◆ **What to work on**: Starting with the first line of the records and ending after the line that contains "1564x784 pixels. tap(846, 379)", arrange those lines as a numbered list and omit any blank lines.

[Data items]

★ ★ ★ ★ ★ ★ ★

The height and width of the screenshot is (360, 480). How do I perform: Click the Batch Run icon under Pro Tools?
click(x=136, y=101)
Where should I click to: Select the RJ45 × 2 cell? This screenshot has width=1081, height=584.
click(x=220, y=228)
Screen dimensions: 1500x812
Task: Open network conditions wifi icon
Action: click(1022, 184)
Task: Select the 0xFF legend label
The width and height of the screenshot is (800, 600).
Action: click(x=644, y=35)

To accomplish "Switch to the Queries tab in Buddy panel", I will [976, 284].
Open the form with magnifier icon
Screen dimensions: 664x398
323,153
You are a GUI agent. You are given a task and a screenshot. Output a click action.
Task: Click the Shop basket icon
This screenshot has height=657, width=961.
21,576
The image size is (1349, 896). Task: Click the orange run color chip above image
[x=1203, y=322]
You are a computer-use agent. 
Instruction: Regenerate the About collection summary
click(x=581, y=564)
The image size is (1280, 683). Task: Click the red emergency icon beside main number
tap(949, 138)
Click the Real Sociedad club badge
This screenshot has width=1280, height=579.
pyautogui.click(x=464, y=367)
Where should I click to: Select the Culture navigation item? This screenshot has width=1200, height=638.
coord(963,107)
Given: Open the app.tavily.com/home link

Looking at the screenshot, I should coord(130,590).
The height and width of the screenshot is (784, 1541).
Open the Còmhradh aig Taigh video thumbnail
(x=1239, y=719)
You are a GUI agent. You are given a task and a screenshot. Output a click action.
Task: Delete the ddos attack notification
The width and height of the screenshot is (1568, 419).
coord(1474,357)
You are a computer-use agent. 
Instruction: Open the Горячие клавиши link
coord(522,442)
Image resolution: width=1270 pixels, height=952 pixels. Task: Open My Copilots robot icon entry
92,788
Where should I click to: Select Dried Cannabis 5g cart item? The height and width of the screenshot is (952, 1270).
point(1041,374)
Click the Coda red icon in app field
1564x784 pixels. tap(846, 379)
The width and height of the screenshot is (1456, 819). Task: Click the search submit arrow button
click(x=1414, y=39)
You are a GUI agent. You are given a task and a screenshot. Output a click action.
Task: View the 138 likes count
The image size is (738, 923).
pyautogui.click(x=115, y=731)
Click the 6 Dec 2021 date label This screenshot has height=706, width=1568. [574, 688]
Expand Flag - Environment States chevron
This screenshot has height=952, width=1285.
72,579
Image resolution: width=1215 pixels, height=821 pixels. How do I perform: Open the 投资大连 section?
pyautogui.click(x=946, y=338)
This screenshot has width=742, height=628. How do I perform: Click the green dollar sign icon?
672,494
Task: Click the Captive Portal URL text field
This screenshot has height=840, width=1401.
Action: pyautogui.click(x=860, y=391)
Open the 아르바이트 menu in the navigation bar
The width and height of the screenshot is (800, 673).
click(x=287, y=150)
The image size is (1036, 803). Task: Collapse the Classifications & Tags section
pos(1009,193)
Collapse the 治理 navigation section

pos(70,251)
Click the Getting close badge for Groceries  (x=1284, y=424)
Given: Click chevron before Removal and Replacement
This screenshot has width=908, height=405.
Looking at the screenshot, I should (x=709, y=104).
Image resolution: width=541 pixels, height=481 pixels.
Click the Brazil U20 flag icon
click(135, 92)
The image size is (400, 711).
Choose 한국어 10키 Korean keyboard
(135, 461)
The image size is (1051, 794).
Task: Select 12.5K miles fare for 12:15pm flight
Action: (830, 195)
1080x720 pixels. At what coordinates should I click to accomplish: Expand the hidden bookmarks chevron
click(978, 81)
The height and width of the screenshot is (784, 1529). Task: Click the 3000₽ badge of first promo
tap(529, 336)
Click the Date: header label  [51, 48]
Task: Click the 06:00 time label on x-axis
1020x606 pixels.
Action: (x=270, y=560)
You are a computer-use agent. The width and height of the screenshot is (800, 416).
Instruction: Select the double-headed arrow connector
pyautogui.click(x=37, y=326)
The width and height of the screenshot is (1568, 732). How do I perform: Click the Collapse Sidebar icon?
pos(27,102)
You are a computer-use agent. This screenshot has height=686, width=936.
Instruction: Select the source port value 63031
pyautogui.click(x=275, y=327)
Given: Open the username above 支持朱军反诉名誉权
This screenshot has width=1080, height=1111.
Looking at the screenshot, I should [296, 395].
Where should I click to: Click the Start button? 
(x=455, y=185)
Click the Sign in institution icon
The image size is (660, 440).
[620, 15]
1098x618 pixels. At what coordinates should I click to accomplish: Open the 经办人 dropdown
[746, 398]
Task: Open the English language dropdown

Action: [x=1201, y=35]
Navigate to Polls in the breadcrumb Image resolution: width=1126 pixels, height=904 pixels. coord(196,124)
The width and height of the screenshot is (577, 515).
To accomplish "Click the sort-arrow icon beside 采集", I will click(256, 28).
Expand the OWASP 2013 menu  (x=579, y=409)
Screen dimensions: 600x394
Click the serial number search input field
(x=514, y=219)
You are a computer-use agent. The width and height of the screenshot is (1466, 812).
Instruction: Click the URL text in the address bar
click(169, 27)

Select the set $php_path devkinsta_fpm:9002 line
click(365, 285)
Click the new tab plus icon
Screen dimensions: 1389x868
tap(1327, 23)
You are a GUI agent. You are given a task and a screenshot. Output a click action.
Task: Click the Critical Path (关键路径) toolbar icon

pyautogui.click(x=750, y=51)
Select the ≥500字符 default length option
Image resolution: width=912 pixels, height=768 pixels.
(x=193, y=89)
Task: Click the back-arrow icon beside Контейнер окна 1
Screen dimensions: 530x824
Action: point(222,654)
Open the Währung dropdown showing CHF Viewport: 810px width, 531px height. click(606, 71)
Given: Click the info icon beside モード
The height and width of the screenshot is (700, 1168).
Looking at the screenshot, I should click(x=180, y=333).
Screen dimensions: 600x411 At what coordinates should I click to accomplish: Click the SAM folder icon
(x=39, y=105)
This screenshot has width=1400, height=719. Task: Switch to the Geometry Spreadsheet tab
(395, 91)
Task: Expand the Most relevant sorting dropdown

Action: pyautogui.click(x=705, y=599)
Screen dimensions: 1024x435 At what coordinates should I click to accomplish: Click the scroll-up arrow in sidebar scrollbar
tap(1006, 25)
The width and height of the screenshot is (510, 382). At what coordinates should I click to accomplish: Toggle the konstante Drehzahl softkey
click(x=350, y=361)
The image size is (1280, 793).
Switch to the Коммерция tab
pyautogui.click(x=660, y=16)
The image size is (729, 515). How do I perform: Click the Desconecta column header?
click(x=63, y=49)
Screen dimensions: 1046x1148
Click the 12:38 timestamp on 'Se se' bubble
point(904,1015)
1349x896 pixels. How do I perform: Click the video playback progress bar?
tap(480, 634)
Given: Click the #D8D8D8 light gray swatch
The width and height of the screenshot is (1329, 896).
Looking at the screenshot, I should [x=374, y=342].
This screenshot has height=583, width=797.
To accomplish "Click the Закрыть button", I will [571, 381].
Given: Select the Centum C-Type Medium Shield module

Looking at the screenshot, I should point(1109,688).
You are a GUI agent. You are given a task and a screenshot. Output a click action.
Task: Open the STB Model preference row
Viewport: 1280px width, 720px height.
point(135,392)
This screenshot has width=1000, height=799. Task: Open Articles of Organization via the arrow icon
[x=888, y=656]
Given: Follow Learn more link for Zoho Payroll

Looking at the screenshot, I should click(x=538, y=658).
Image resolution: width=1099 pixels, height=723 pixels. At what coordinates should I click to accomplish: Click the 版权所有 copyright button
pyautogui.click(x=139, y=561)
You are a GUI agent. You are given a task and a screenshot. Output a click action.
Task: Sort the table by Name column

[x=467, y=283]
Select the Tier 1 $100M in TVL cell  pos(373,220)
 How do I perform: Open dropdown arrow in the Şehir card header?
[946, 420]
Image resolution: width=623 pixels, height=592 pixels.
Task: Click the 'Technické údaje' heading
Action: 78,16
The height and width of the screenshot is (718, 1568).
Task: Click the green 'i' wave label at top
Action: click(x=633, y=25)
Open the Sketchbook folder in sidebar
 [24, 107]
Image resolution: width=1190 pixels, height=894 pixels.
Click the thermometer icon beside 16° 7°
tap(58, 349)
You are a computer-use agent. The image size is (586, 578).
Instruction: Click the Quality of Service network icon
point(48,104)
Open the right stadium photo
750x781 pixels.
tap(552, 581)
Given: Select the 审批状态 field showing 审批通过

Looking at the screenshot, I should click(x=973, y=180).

★ ★ ★ ★ ★ ★ ★

◆ **Exercise response**:
1. The height and width of the screenshot is (360, 480). How do I perform: Click the Batch Run icon under Pro Tools?
2. click(x=136, y=101)
3. Where should I click to: Select the RJ45 × 2 cell? This screenshot has width=1081, height=584.
4. click(x=220, y=228)
5. Screen dimensions: 1500x812
6. Task: Open network conditions wifi icon
7. Action: click(1022, 184)
8. Task: Select the 0xFF legend label
9. The width and height of the screenshot is (800, 600).
10. Action: click(x=644, y=35)
11. To accomplish "Switch to the Queries tab in Buddy panel", I will [976, 284].
12. Open the form with magnifier icon
13. Screen dimensions: 664x398
14. 323,153
15. You are a GUI agent. You are given a task and a screenshot. Output a click action.
16. Task: Click the Shop basket icon
17. This screenshot has height=657, width=961.
18. 21,576
19. The image size is (1349, 896). Task: Click the orange run color chip above image
20. [x=1203, y=322]
21. You are a computer-use agent. 
22. Instruction: Regenerate the About collection summary
23. click(x=581, y=564)
24. The image size is (1280, 683). Task: Click the red emergency icon beside main number
25. tap(949, 138)
26. Click the Real Sociedad club badge
27. This screenshot has width=1280, height=579.
28. pyautogui.click(x=464, y=367)
29. Where should I click to: Select the Culture navigation item? This screenshot has width=1200, height=638.
30. coord(963,107)
31. Given: Open the app.tavily.com/home link
32. Looking at the screenshot, I should coord(130,590).
33. The height and width of the screenshot is (784, 1541).
34. Open the Còmhradh aig Taigh video thumbnail
35. (x=1239, y=719)
36. You are a GUI agent. You are given a task and a screenshot. Output a click action.
37. Task: Delete the ddos attack notification
38. The width and height of the screenshot is (1568, 419).
39. coord(1474,357)
40. You are a computer-use agent. 
41. Instruction: Open the Горячие клавиши link
42. coord(522,442)
43. Image resolution: width=1270 pixels, height=952 pixels. Task: Open My Copilots robot icon entry
44. 92,788
45. Where should I click to: Select Dried Cannabis 5g cart item? The height and width of the screenshot is (952, 1270).
46. point(1041,374)
47. Click the Coda red icon in app field
48. 1564x784 pixels. tap(846, 379)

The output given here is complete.